• [Task statement]:
Repeat all of the data below line for line, with no changes, and leave out the pictures.

• [Given information]:
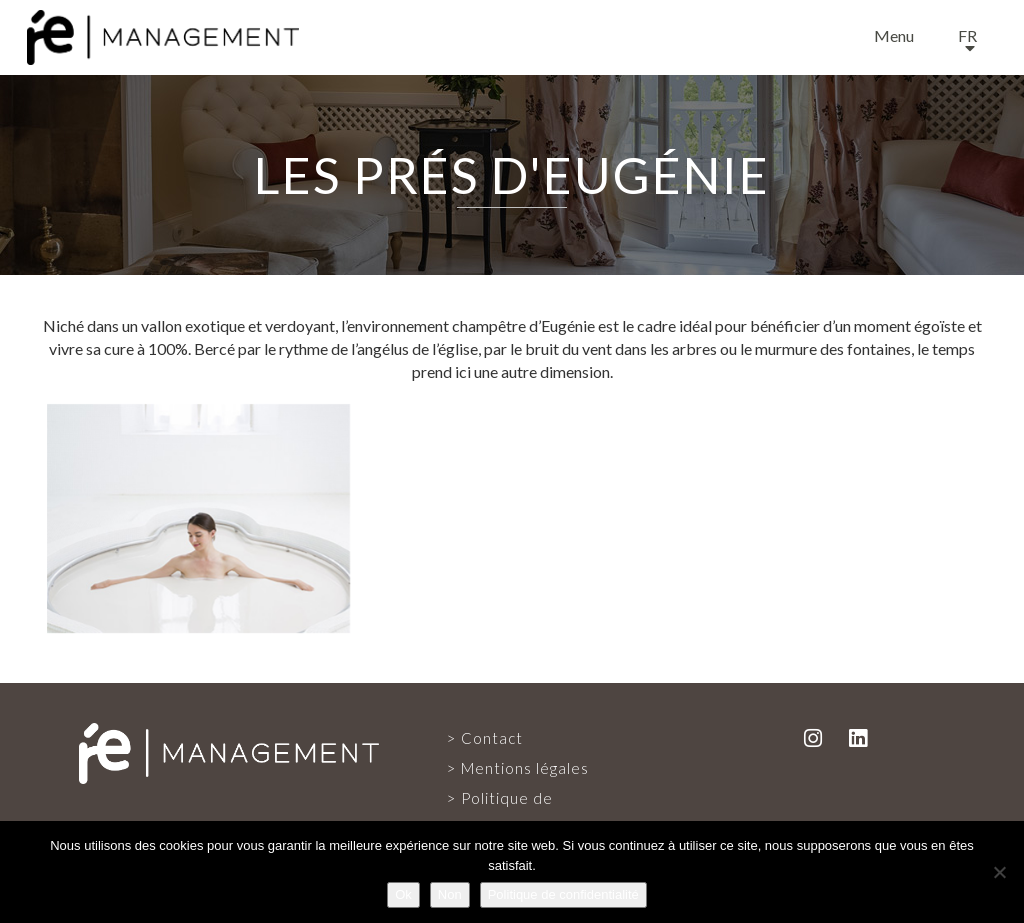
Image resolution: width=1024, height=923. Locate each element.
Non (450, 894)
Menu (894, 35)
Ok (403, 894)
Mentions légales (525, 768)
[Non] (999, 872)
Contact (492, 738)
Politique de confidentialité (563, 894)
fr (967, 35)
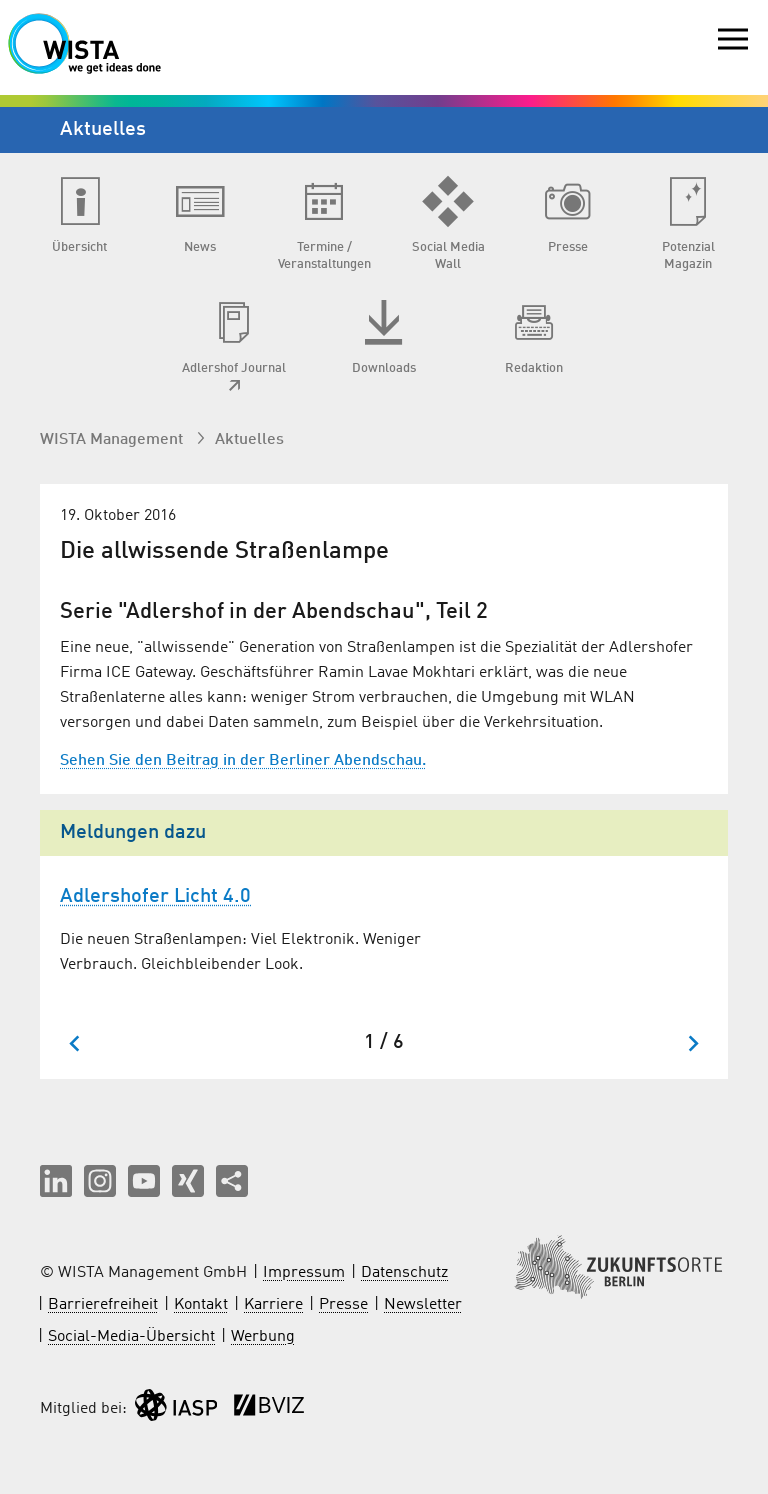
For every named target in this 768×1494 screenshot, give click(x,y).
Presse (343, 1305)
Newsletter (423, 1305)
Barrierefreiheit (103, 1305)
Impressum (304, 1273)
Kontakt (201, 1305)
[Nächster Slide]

• [Written response]:
Image resolution: width=1024, height=923. Locate each element.
Non (450, 894)
Menu (894, 35)
Ok (403, 894)
Mentions légales (525, 768)
[Non] (999, 872)
Contact (492, 738)
Politique de confidentialité (563, 894)
fr (967, 35)
For every named target in this 768×1494 screenshot, give click(x,y).
Presse (343, 1305)
Newsletter (423, 1305)
Barrierefreiheit (103, 1305)
Impressum (304, 1273)
Kontakt (201, 1305)
[Nächster Slide]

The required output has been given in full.